*What this task involves*: For every entry, reproduce the wording exactly and omit any image it holds.
BEGIN Records supplied
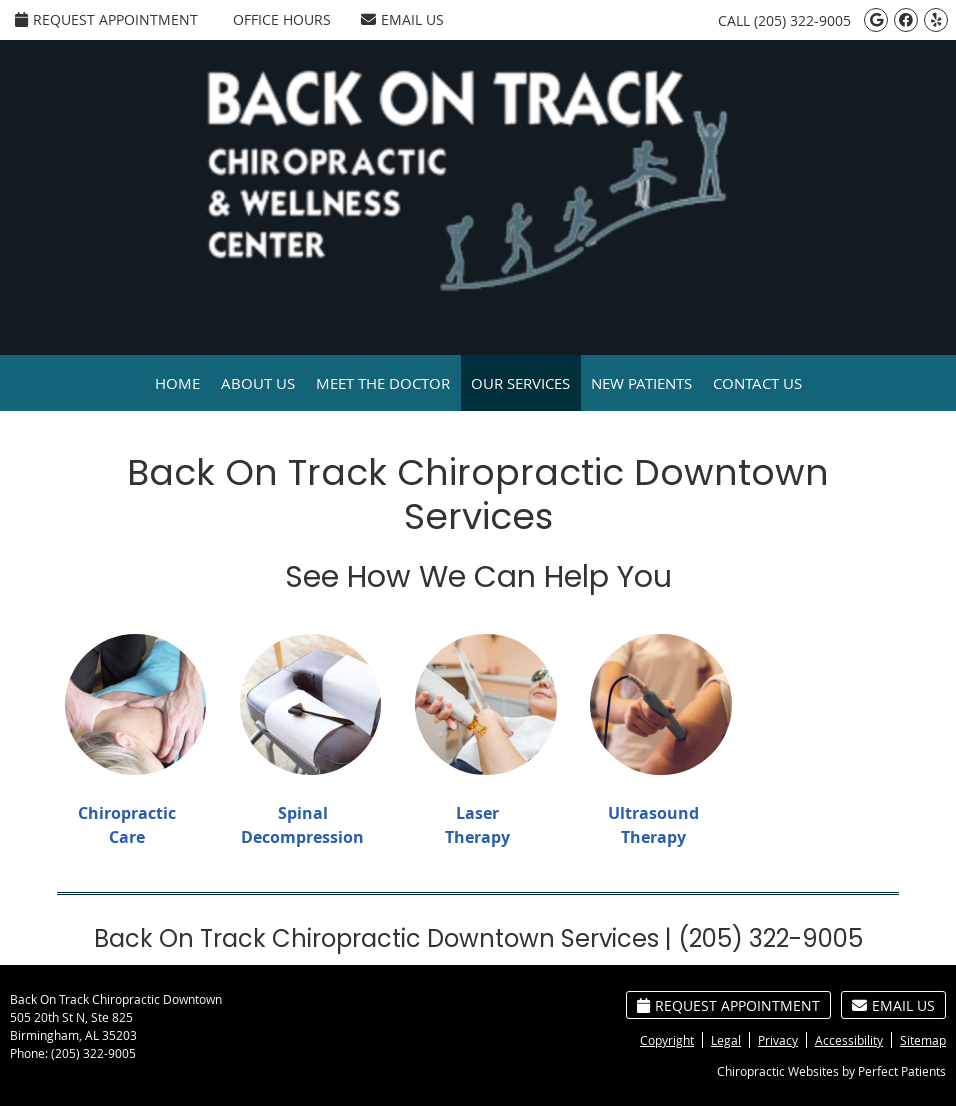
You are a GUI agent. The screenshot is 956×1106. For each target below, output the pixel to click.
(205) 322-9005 (802, 20)
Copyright (667, 1040)
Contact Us (757, 383)
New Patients (641, 383)
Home (177, 383)
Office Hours (282, 19)
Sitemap (923, 1040)
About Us (258, 383)
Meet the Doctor (383, 383)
END Records supplied
*Reply to the task*:
You are a GUI agent. The screenshot is 956×1106. For each target below, output the pixel to click.
(205) 322-9005 (802, 20)
Copyright (667, 1040)
Contact Us (757, 383)
New Patients (641, 383)
Home (177, 383)
Office Hours (282, 19)
Sitemap (923, 1040)
About Us (258, 383)
Meet the Doctor (383, 383)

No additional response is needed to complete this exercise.